Gerson: GOP leaders' sad surrender to Trump
WASHINGTON – For those of us with a certain political bent and background, this is the most depressing moment of all. The best of the GOP — Marco Rubio and Paul Ryan, the intellectually serious reformicons who have called attention to issues of poverty and the need for Republican outreach — are bending their knee to the worst nominee in their party's history. Ryan drags himself slowly. Rubio eventually went with a quick Band-Aid pull. But the largest political choice each man has made this year will be one of the worst mistakes of their careers.
How do I know this? It doesn't require fortune-telling. The same week that Rubio offered to speak on Trump's behalf at the Republican convention, the presumptive nominee declared the 1993 suicide of Vince Foster to be "very fishy," especially given Foster's "intimate knowledge of what was going on" with the Clintons. And Trump attacked the Republican governor of New Mexico, Susana Martinez, for allowing Syrian refugees to be "relocated in large numbers" to her state. "If I was governor," he said, "that wouldn't be happening."

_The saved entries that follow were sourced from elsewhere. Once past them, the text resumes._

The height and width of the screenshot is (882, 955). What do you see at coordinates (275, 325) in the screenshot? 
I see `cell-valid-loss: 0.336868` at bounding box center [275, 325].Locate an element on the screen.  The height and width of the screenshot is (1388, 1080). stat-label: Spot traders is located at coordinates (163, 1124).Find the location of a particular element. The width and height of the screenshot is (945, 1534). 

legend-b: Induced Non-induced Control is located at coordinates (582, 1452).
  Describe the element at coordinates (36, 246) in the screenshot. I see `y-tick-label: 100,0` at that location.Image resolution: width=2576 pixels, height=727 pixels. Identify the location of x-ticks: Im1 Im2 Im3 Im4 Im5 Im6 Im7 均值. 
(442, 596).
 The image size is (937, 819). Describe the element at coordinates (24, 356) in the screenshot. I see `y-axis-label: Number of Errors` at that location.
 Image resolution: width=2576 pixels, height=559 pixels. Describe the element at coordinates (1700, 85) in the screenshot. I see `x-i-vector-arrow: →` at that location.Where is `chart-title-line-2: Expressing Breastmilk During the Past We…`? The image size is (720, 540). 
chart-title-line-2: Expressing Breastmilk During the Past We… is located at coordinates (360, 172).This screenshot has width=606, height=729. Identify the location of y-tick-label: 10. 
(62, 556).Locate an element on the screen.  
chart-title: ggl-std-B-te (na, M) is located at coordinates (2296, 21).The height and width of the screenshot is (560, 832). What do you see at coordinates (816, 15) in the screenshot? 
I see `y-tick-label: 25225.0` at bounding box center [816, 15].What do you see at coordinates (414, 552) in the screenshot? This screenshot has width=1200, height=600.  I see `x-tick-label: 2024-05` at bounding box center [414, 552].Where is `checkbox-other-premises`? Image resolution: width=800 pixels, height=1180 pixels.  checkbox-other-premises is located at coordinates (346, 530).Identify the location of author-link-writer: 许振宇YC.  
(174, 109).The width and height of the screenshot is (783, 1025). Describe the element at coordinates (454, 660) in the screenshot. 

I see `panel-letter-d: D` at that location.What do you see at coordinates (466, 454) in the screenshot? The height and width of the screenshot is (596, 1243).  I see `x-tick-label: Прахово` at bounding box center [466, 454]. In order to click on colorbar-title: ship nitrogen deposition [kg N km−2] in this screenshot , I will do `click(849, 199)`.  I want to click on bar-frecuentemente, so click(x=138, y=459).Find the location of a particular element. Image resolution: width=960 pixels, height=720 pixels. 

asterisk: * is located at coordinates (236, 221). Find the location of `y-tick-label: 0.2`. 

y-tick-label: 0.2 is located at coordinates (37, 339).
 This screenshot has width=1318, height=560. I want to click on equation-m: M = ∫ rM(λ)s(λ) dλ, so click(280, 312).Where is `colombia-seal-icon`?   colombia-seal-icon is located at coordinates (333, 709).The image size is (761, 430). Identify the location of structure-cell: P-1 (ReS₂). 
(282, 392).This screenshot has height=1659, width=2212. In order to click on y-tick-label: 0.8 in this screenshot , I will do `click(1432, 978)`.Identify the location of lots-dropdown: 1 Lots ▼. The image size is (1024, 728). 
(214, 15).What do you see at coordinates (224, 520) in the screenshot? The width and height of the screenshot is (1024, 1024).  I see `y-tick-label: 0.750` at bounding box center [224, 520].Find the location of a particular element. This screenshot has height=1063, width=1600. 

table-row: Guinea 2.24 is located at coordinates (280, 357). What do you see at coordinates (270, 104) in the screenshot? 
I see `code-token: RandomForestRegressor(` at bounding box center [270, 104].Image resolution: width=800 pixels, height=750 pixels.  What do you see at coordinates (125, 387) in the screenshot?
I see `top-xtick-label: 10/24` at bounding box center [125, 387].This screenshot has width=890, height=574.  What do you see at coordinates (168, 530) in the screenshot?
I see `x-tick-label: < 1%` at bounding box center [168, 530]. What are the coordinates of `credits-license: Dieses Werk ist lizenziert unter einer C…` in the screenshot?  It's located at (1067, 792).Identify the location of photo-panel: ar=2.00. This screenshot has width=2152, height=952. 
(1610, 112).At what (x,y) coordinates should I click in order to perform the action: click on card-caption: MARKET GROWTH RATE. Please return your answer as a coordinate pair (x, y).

This is Trump on his best behavior, trying (once again) to act "presidential." A previous column I wrote — examining Trump's penchant for conspiracy thinking on issues from vaccination to the death of Antonin Scalia — appeared on the same day that Trump implicated Hillary Clinton in Foster's death. One challenge of detailing Trump's lunacy is the need for hourly updates. His allegation in the Foster case involved the exploitation of a personal tragedy, amounting to the mockery of a family's loss. It revealed a wide streak of cruelty.
The attack on Martinez demonstrated another less-than-desirable leadership quality. Trump's charge against her had nothing to do with refugee policy. During her time as governor, just 10 Syrian refugees have been relocated to New Mexico. Trump was attempting to punish Martinez because she has been noncommittal about endorsing him. In making judgments about people, Trump's primary measure is not ideological or even political. He likes people who support him and disdains people who don't. So Martinez and liberal Sen. Elizabeth Warren are lumped in the same category of lese-majeste. It doesn't matter that Martinez is known as an effective Republican governor. Trump demands the unity of adulation. He is incapable of magnanimity.
And this meanness of spirit is also applied to some of the most vulnerable people in the world. Trump's mention of refugees was a subterfuge, but still a damaging one. To score his political point, Trump chose to heap disdain on a few people — vetted for years before arrival — who seek the protection of America after a terrible ordeal. Can you imagine, say, Ronald Reagan attacking women and children fleeing violence and oppression? They would more likely be used as an inspiring speech illustration. For Trump, the bully, a trickle of refugees is another chance to kick the weak.
Republicans are testing out a theory. "What Trump is doing," argues Peter Wehner of the Ethics and Public Policy Center, "is exactly what Rush Limbaugh and others have been begging Republican presidential candidates to do — to run a brutal, scorched-earth, anything-goes campaign. They now have their man." So, is the nation longing for more invective, more viciousness, more accusations of scandal and conspiracy? A strong plurality of voters in Republican primaries seemed to agree. We will now see how the national electorate responds. As a starting move, Trump has accused Bill Clinton of rape and intimated that the Clintons are guilty of murder. It is hard to imagine going lower from here, but Trump will surely manage.
Some Republicans keep expecting Trump to finally remove the mask of misogyny, prejudice and cruelty and act in a more presidential manner. But it is not a mask. It is his true face. Good Republican leaders making the decision to support Trump will end up either humiliated by the association, or betrayed and attacked for criticizing the great leader. Trump leaves no other options.
Here is the problem in sum: Republicans have not been given the option of choosing the lesser of two evils. The GOP has selected someone who is unfit to be president, lacking the temperament, stability, judgment and compassion to occupy the office. This is a terrible error, which has probably cost conservatives a majority on the Supreme Court. But the mistake was made by Republican primary voters in choosing Trump — not by those who can't, in good conscience, support him.
Michael Gerson is a columnist for The Washington Post.